Axl, a receptor tyrosine kinase belonging to the Tyro/Axl/Mer (TAM) family, has been shown to be overexpressed in breast cancer with poor outcome. Moreover, Axl was associated with a basal‐like phenotype (BLP) in these tumors. Our aim was to investigate Axl expression in breast cancers from an African population since these tumors are known to be aggressive and have a high frequency of the basal‐like phenotype. We studied 170 paraffin‐embedded breast carcinoma cases by tissue microarrays and immunohistochemical methods. In total, 128 tumor cases (75%) had strong Axl expression and 42 cases (25%) had weak or negative staining.
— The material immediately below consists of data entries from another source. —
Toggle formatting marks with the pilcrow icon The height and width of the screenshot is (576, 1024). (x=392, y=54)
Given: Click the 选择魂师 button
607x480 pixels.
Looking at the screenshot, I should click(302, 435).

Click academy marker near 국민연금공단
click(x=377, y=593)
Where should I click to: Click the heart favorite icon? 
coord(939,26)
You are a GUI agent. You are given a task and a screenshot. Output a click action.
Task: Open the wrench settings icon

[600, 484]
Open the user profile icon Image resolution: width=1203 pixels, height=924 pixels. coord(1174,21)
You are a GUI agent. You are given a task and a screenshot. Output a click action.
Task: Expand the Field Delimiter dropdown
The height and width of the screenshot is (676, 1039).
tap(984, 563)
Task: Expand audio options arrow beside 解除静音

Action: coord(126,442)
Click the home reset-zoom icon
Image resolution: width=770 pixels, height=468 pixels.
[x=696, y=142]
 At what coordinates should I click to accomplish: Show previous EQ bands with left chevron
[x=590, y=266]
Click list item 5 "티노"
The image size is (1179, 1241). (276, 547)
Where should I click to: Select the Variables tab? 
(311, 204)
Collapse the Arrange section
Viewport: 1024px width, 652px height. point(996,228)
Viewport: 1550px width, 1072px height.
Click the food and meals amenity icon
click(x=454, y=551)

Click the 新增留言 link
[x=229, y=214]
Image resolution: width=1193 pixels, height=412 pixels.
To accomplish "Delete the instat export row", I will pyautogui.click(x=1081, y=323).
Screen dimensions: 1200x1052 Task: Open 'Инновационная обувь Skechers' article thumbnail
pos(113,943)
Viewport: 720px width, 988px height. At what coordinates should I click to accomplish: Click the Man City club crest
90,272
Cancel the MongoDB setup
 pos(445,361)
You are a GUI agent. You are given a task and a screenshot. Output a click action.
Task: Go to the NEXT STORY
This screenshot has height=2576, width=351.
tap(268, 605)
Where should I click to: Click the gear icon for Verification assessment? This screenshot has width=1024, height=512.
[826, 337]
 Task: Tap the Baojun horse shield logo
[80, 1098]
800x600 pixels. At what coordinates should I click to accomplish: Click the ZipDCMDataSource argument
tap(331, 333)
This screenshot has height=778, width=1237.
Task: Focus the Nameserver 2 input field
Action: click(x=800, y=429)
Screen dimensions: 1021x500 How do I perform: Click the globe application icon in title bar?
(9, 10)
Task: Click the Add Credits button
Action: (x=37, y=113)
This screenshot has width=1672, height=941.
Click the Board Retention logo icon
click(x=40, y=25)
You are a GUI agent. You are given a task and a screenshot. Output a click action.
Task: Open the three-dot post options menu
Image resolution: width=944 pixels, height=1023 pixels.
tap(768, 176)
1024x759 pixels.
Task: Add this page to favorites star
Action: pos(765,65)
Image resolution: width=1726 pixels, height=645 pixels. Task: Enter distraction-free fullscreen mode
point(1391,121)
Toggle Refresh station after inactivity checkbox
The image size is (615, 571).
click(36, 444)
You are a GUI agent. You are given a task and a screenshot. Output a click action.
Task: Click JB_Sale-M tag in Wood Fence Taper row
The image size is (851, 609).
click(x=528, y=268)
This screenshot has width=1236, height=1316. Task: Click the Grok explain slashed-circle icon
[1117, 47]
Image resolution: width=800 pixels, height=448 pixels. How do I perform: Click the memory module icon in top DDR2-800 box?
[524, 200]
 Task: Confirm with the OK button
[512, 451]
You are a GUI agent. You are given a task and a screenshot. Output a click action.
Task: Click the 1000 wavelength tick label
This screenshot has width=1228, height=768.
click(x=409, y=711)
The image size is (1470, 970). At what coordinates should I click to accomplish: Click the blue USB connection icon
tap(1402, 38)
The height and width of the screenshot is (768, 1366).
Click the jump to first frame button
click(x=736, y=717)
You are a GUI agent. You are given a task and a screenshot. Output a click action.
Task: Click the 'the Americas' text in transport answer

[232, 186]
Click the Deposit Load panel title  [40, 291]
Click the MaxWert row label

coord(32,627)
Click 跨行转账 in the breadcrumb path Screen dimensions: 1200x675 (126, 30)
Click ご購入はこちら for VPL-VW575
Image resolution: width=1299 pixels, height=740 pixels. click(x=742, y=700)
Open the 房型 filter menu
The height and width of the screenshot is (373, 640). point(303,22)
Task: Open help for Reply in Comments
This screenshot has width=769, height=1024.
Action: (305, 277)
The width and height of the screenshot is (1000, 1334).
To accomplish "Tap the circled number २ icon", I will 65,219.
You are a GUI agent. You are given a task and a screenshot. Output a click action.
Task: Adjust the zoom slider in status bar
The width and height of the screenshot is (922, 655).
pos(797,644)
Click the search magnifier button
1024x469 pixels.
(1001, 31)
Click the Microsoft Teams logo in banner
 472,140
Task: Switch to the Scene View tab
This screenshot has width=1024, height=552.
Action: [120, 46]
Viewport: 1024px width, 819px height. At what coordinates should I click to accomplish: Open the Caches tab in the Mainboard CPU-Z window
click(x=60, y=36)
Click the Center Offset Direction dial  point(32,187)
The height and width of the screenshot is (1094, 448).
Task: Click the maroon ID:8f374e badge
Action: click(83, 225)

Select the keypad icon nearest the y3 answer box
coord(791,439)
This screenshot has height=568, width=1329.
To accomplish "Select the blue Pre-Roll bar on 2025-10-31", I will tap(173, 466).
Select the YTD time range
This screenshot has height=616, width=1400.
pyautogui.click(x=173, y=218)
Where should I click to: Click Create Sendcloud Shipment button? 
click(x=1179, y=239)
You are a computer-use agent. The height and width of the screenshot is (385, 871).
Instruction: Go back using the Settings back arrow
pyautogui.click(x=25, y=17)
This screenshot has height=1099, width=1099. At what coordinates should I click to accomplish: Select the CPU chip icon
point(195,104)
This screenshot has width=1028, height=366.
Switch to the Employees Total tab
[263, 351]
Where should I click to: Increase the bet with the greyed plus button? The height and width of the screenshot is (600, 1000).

Strong expression of Axl was associated with high tumor grade (p < 0.0005), estrogen receptor (ER) negativity (p = 0.024), p53 expression (p = 0.004), P‐cadherin positivity (p = 0.017), and basal‐like phenotypic profiles BLP2 (p = 0.033) and BLP3 (p = 0.022). In addition, Axl overexpression also showed an association with markers of tumor cell proliferation and tumor angiogenesis. In conclusion, our findings indicate strong expression of Axl in a high proportion of breast cancer cases among African women and associations with markers of aggressive features, indicating poor prognosis. These findings suggest Axl as a potential therapeutic target in this population.